British shares also lag behind returns from the biggest stock market on earth. The Dow Jones index of America’s longest-established shares has fallen by 4% over the last year and increased by 45% over the last five years. The Nasdaq index of America’s technology companies has done even better, surging upward by 25% over the last year and soaring by 104% over the last five years.

That’s why I hold a globally-diversified portfolio of investment companies’ shares; to give me professionally-managed exposure to economic opportunities wherever they may arise. Some are defined by geography - such as BlackRock Latin American (stock market ticker: BRLA), JPMorgan US Smaller Companies (JUSC) or Henderson Far East Income (HFEL) - while others are focussed on commercial sectors - such as International Biotechnology (IBT), Polar Capital Technology (PCT) or Worldwide Healthcare (WWH).

Investing internationally even enables me to benefit from bad news, on occasion. For example, the coronavirus crisis has increased spending on the search for a vaccine, helping some businesses among IBT’s and WWH’s top 10 holdings, while also boosting demand for digital services, rebooting PCT’s portfolio.

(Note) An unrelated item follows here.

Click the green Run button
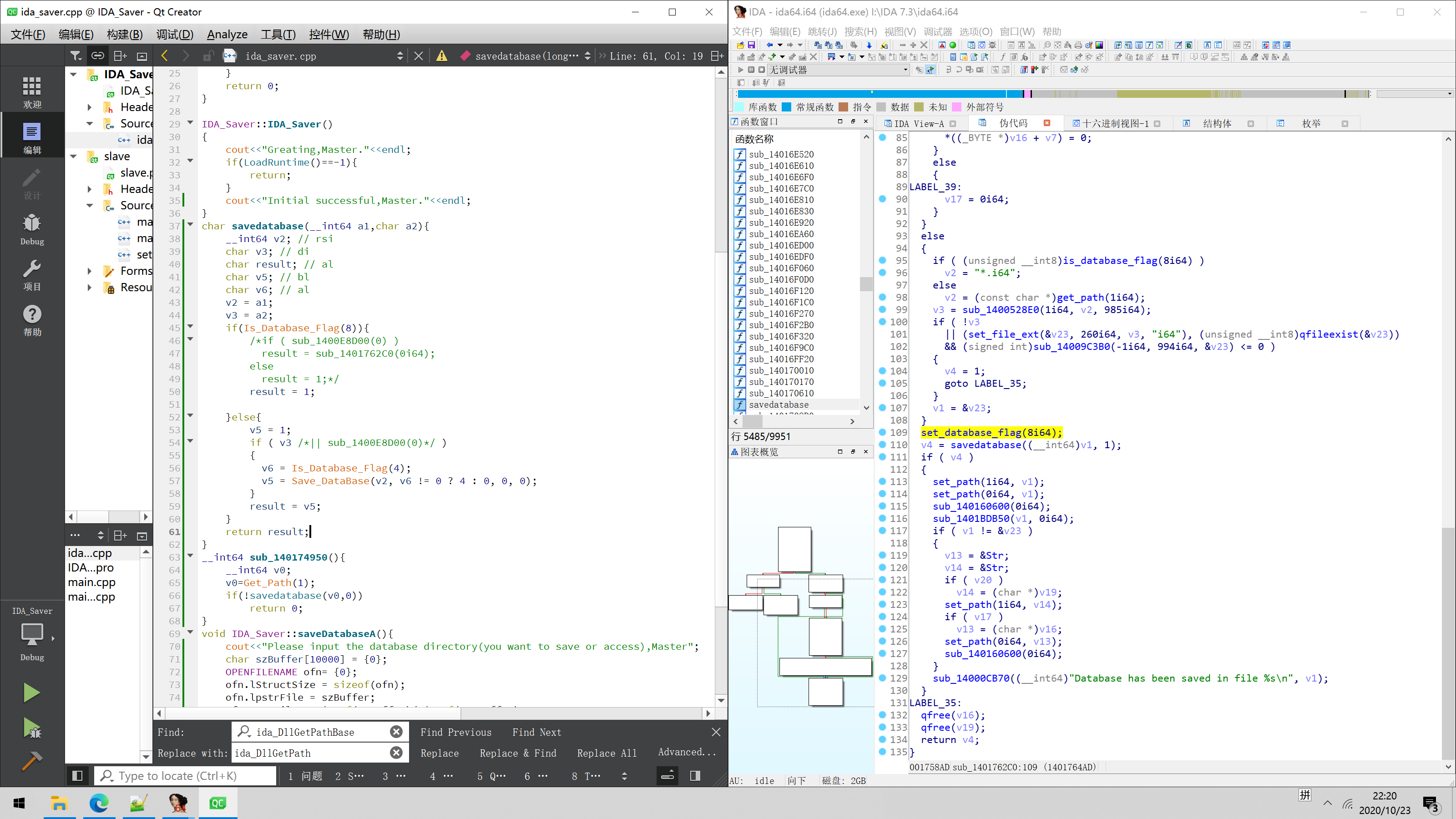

As more people work from home and spend more time and money online, another of my holdings, Aberdeen Standard European Logistics Income (ASLI) is gaining from the growth of internet shopping. Everything we order online has to be stored somewhere before it is delivered to our door, boosting demand for ASLI’s warehouses and distribution hubs across continental Europe.

While the past is not a guide to the future, I expect some trends prompted by the coronavirus crisis to continue for the foreseeable future; including increased awareness of the importance of healthcare and online commerce. An internationally-diversified portfolio of professionally-managed investment companies gives me exposure to these changes in the global economy - even though I know next to nothing about epidemiology or computers.

Home bias - or the tendency for most investors to favour funds and shares focussed on their own economy - can reduce returns and increase risks. By contrast, the internet and online investment platforms mean it has never been easier to analyse markets and allocate money overseas.

Dividends do not stop at Dover nor do growth opportunities end at Gravesend. I monitor returns using the AIC website and occasionally rebalance asset allocation depending on dividend income and/or special situations - such as when my fears of a renewed America/China trade war prompted me to sell trusts heavily invested in the latter.

While it is natural to focus on recent and ongoing events, a longer term view may help us to keep our current concerns in perspective. For example, back in 1868, the oldest and one of the biggest global investment companies, the F&C Investment Trust (FCIT), said in its original prospectus: “The object of this trust is to give the investor of moderate means the same advantages as large capitalists, in diminishing the risks of investing in stocks by spreading investment over a number of different stocks.”

That strategy remains as sound today as it was more than 150 years ago. Technology has changed but individual investors’ needs remain much the same. Investment companies online mean the world is just a click away.